The end result is that instead of getting multiple DUP ACKs from that receiver, therefore triggerring the sender to a fast retransmit, the sender in the end timed out based on RTO 200ms later to send the lost packet. This was ACK by receiver but the issue does not end here. The sender waited in binary backoff time ie. 400ms to send the next lost packet, and 800ms the third lost packet and so on. Throughput was slowed down tremendously.
What can I do to remediate this situation?
Questions:
- is the receiver behaving correctly - I expected it to send DUP ACKs instead of window_update.
- can the sender reset the RTO timer after getting the first ACK from the retransmission - I read that there are TCP New Reno partial acknowledgement that can speed up the recovery.
Does the connection have SACK enabled?
Edit: Added the missing and vital S to ACK.
I think @grahamb means SACK :-)
Are you able to post a capture file on a public files sharing service like Dropbox, Onedrive, etc?
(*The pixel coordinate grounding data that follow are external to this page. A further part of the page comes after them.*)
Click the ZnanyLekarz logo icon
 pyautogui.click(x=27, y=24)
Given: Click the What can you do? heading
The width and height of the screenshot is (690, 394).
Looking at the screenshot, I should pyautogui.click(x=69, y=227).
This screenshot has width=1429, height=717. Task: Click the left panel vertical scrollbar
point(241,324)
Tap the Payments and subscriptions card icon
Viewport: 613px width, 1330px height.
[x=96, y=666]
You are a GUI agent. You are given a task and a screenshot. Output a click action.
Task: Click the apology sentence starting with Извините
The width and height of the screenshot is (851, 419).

If so, please do and share the link here (and please make sure there is no sensitive data in it, you can slice the packets after the TCP header for this analysis)
SACK is not enabled. https://www.dropbox.com/sh/akzfjk2nb7... I have removed data field leaving the headers behind.
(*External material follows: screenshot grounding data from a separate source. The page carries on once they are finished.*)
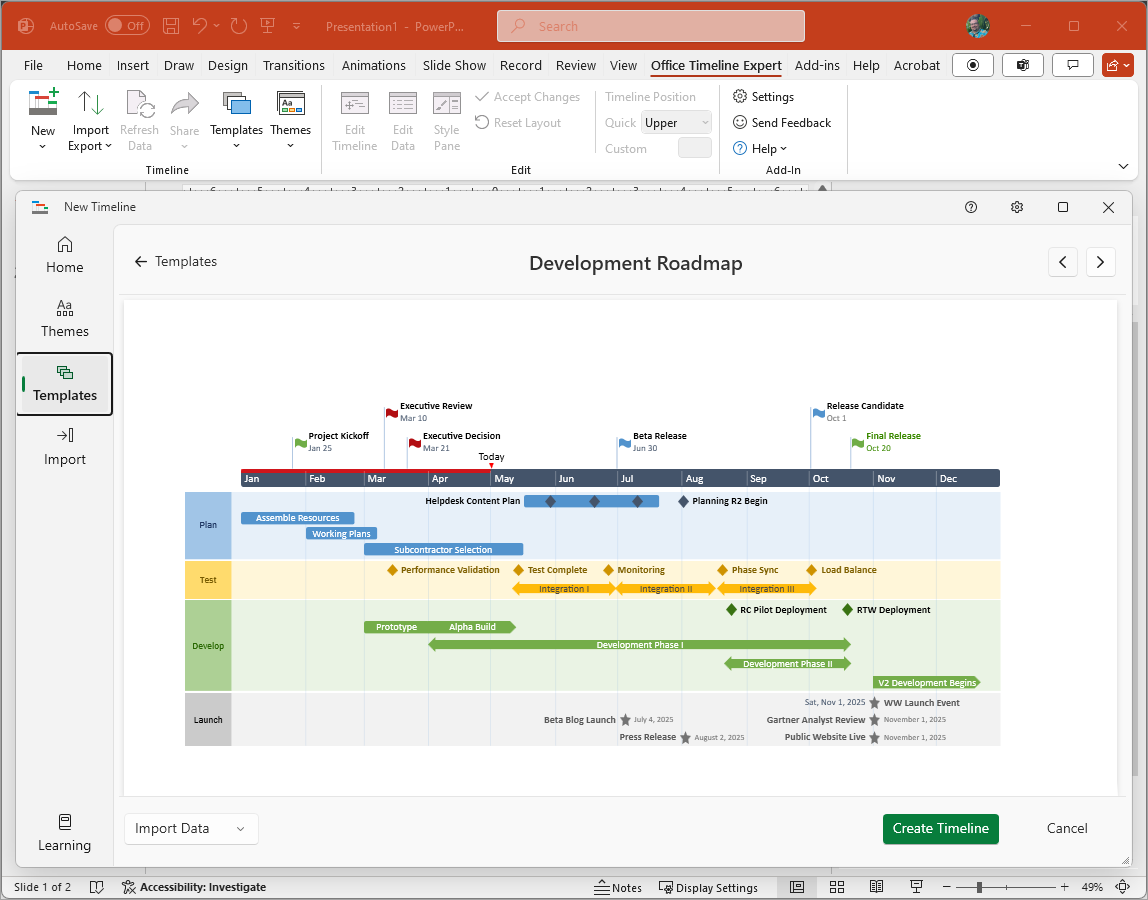Select the Themes tab in the dialog sidebar
Screen dimensions: 1148x900
64,317
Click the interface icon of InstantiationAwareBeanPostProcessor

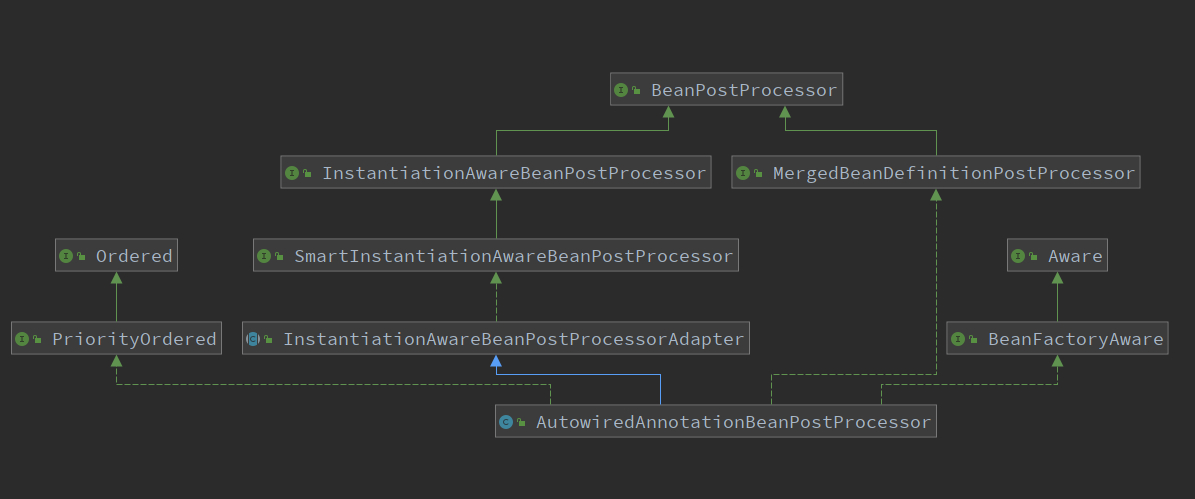[292, 173]
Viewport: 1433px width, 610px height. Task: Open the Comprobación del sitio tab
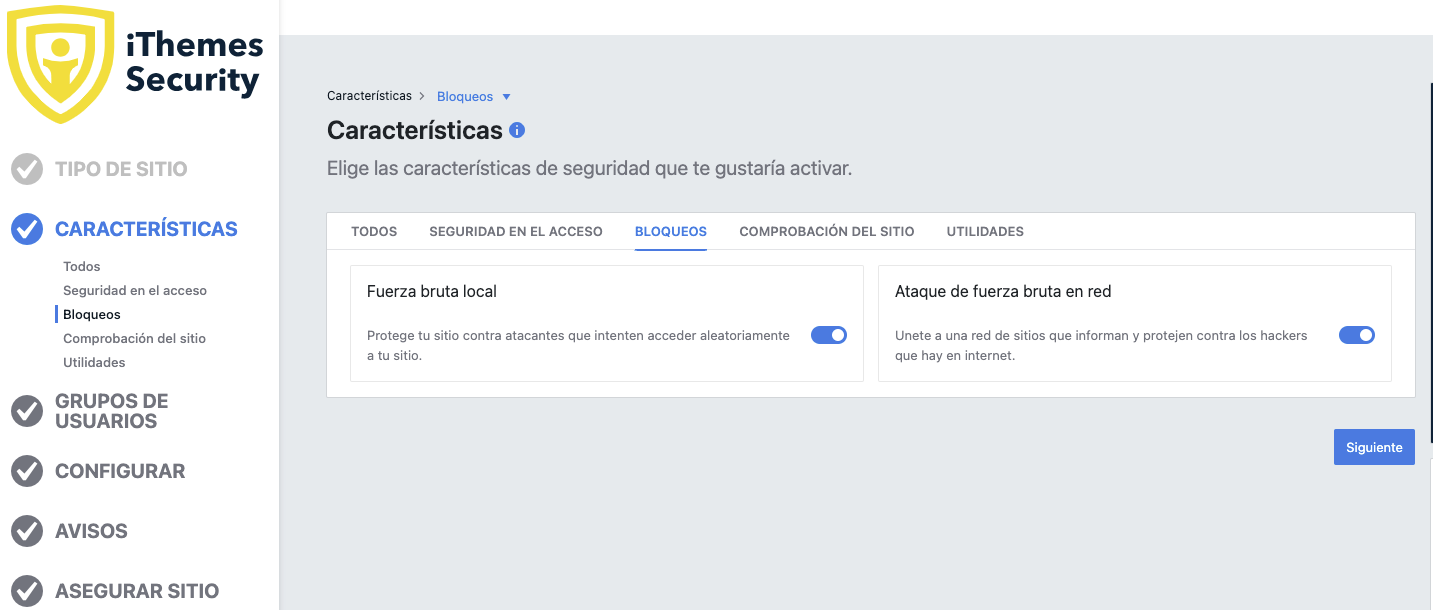click(x=827, y=231)
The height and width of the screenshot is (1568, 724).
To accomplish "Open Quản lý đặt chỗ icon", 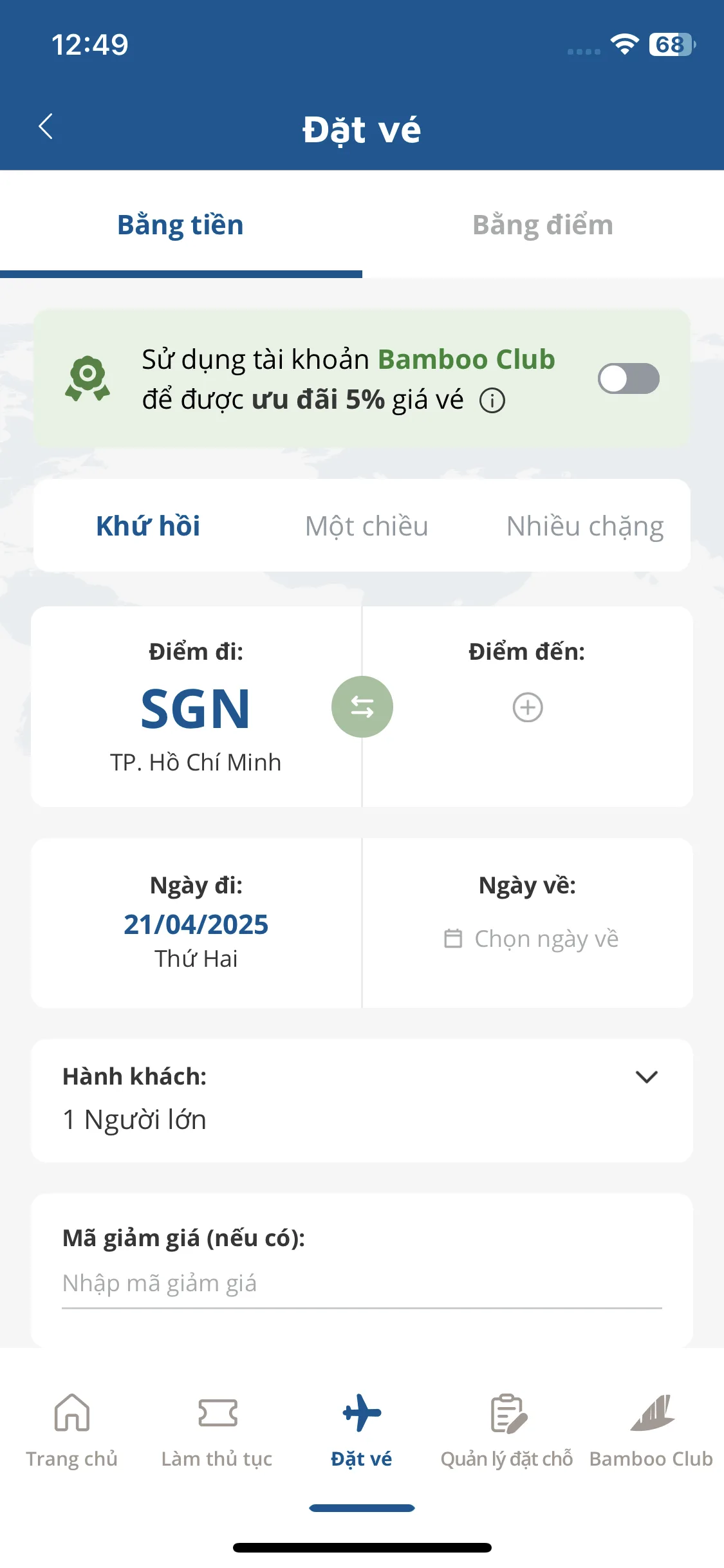I will 508,1414.
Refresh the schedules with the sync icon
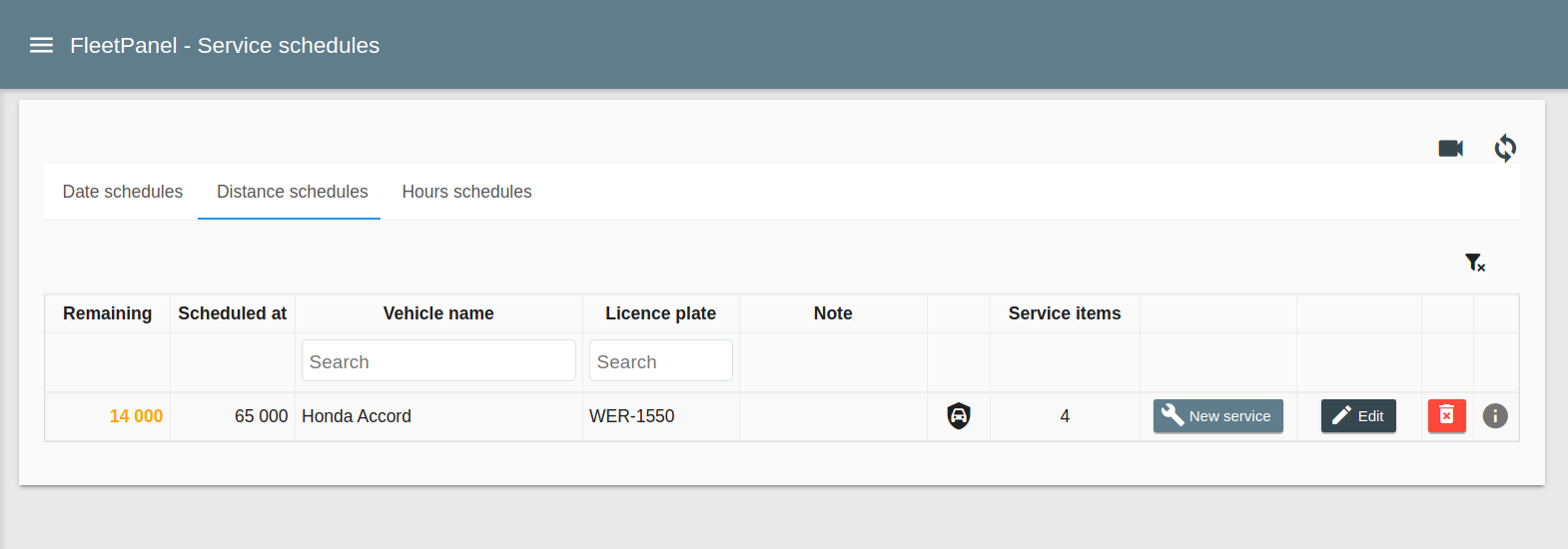 (1504, 149)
Thx for the traces. Do you know the value of the Scaling factor the client and the receiver are advertising? Or even better could you provide us a trace which includes the 3 way handshake?
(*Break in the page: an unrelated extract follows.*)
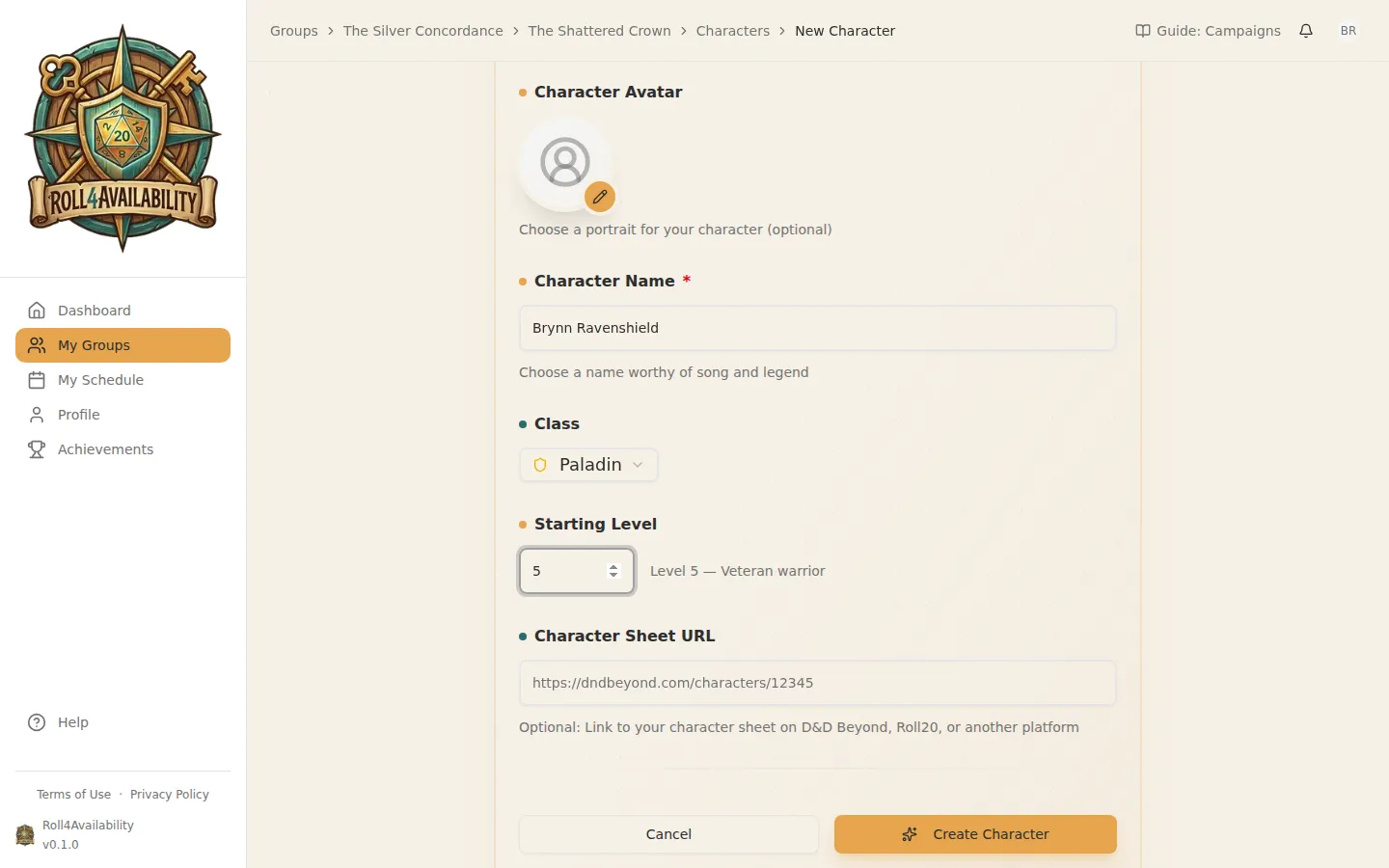The height and width of the screenshot is (868, 1389).
Task: Open Help via the question mark icon
Action: click(36, 721)
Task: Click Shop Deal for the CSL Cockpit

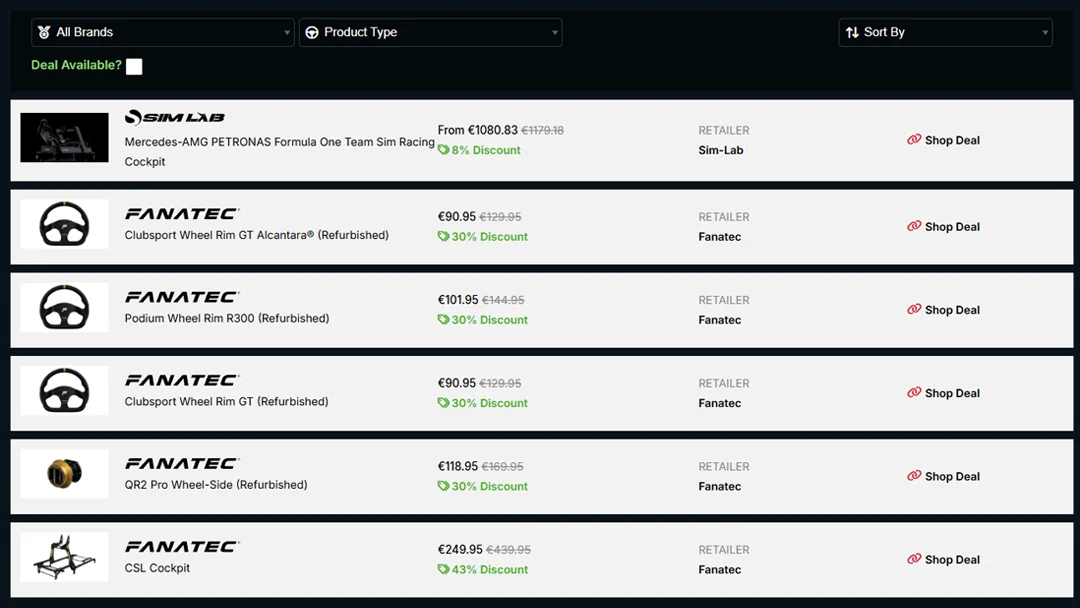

I am still trying to get the 3-way TCP handshake which happens hours before the segment of the capture that points to the above issue (ie. application complaints of data loss in network after waiting for a long time (due to numerous RTO with binary backoff). However, from previous traces, the window scaling value of the receive was 12 indicating 4096 bytes window scaling factor (ie. 2^12). I don't think it is changed every session but let me confirm again once I get the 3-way handshake for the above tcpdump in a day or two.